Solution 3: Count-Min Sketch (Approximate Heavy Hitters)

When you don’t need exact rankings and the key space is huge (all URLs ever visited, all search queries), use a Count-Min Sketch — a probabilistic data structure that estimates frequency with bounded error.

import hashlib

class CountMinSketch:
    def __init__(self, width: int = 1000, depth: int = 5):
        self.width = width
        self.depth = depth
        self.table = [[0] * width for _ in range(depth)]
        self.seeds = list(range(depth))

    def _hash(self, item: str, seed: int) -> int:
        h = hashlib.md5(f"{seed}:{item}".encode()).hexdigest()
        return int(h, 16) % self.width

    def increment(self, item: str) -> None:
        for i in range(self.depth):
            self.table[i][self._hash(item, i)] += 1

    def estimate(self, item: str) -> int:
        """Returns minimum count across all hash functions — least overcount."""
        return min(self.table[i][self._hash(item, i)] for i in range(self.depth))

Space: O(width * depth) regardless of number of distinct items. Error: with width=1000, depth=5, estimates are within 0.1% of true count with 99.9% probability. Used in: Twitter trending topics, Apache Kafka stream processing, network traffic analysis.

Sharded Leaderboard for Global Scale

def get_global_top_k(k: int, num_shards: int = 10) -> list[tuple]:
    """Aggregate top-K from all shards."""
    # Fan out to all shards in parallel
    import concurrent.futures
    with concurrent.futures.ThreadPoolExecutor() as pool:
        futures = [
            pool.submit(r_shard[i].zrevrange, LEADERBOARD_KEY, 0, k-1, withscores=True)
            for i in range(num_shards)
        ]
        all_results = [f.result() for f in futures]

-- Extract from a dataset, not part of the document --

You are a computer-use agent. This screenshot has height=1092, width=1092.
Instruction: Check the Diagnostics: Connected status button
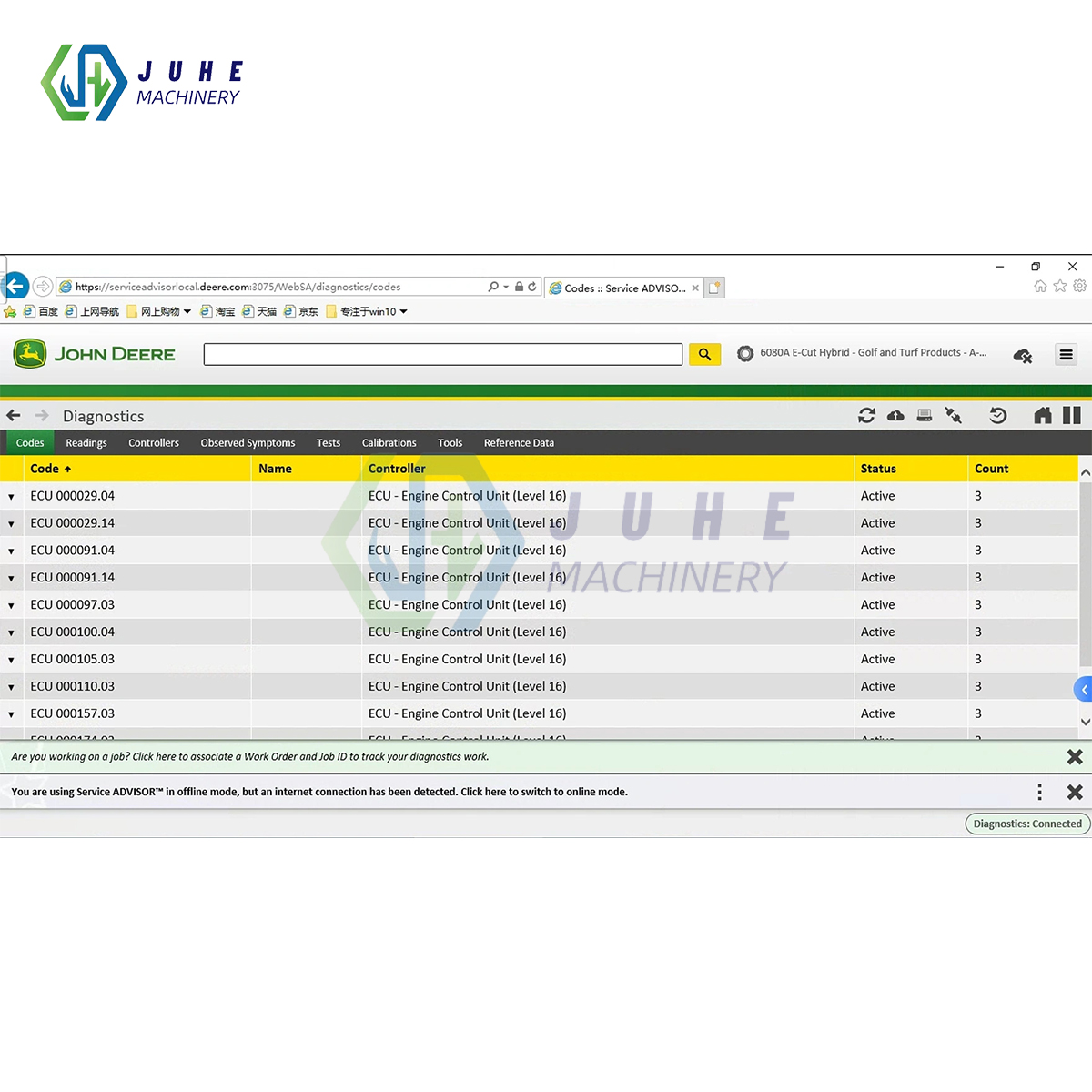[1026, 824]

    # Merge: combine all candidates, take global top-K
    import heapq
    all_entries = [item for shard_result in all_results for item in shard_result]
    top_k = heapq.nlargest(k, all_entries, key=lambda x: x[1])   # sort by score
    return top_k

Each shard fan-out returns its local top-K; the coordinator merges N*K entries and returns the global top-K. Correct because the global top-K must appear in at least one shard’s top-K list.

Interview Tips

  • Redis Sorted Sets are the canonical answer — mention ZADD, ZREVRANK, ZINCRBY, ZREVRANGE.
  • Separate score ingestion (high write throughput) from rank queries (read-heavy) — they have different scaling properties.
  • Time-windowed leaderboard: use separate sorted sets per time window (daily, weekly). On score update, update all relevant windows. Expire old windows with Redis TTL.
  • Ties: Redis ZREVRANK returns 0-indexed rank; two users with equal scores get adjacent ranks (not equal). For tie-handling: use composite score = score * 10^10 + (MAX_INT – join_timestamp) to ensure earlier joiners rank higher on ties.